A bunda dura e o amor

Aproveitava despretensiosamente no frio de inverno sentada num banco no centro da cidade, quando vi uma cena, no mínimo, curiosa. Sabe quando passa alguém que chama tanto a atenção (pelos cabelos, pela bunda, pelo jeito, pelo barulho) que as cabeças se viram para acompanhar aquele andar? Como se fosse uma ôla num campo de futebol, vi rostos com cara de espanto, seguidos de expressões de felicidade.

Eram idosos, com a pele branquinha, óculos grandes e casacos de crochê. Pequenininhos, daquele jeito que todo senhor ou senhora fica quando a idade chega. Estavam com as mãos enrugadas coladas uma na outra, a aparência tranquila e um quase sorriso constante no rosto. Pareciam estar felizes por fazer aquilo que fazemos todos os dias sem nos dar conta: andando de mãos dadas na rua. Poderia ser mulher gostosa desfilando de calcinha, mas o que chamou a atenção de todo mundo que passou foi só o amor.

Eu olhei o casal de mãos dadas e sorri. Sorri, mesmo, com a sinceridade que não aparece numa selfie. Um sorriso meio torto e meio feio, mas que se torna inteiro quando é por um bom motivo. De repente eu olhei em volta e todos sorriam. Mas, ao contrário do riso que vem com uma bunda à mostra desfilando pelas ruas, era um sorriso leve.

Naquele dia, compartilhei com desconhecidos, o desejo de ter um amor que não exista pelo salto alto, pela bunda durinha ou pelo cabelo exorbitante – já que eles, uma hora, deixam de existir.

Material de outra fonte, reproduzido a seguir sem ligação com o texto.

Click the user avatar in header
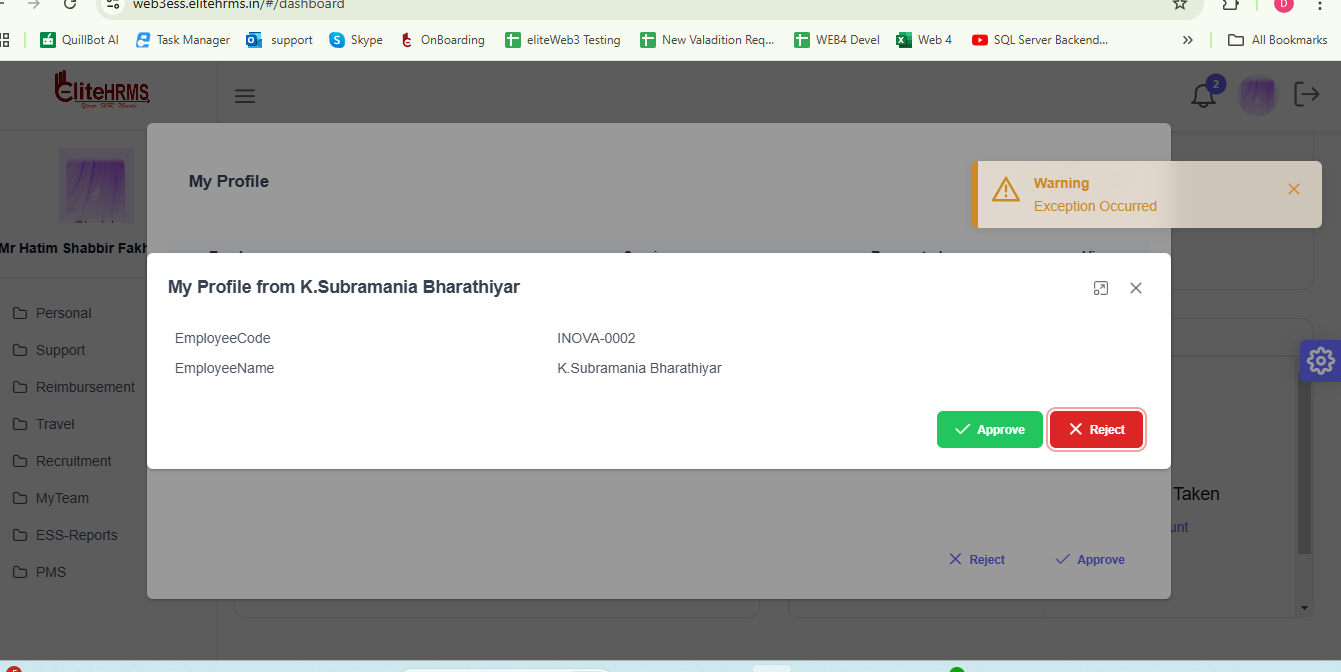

Sei que quem sorriu vendo o casal atravessando a rua – e até mesmo os motoristas dos carros, que esperaram os dois atravessarem porque o tempo do semáforo era insuficiente para as passadas curtinhas – quer amor dos chinelos de pano para os pés inchados, do tricô e das boas lembranças.

Ninguém precisou falar nada. Mas a onda de sorrisos trocados que aquele casal gerou foi tão surreal, que eles bem que poderiam não existir de verdade e sumir quando chegassem na esquina.

Eles podem não saber, os velhinhos. Mas cumpriram uma importante missão: fizeram com que o amor chamasse tanta atenção quanto uma gostosa com a bunda a mostra.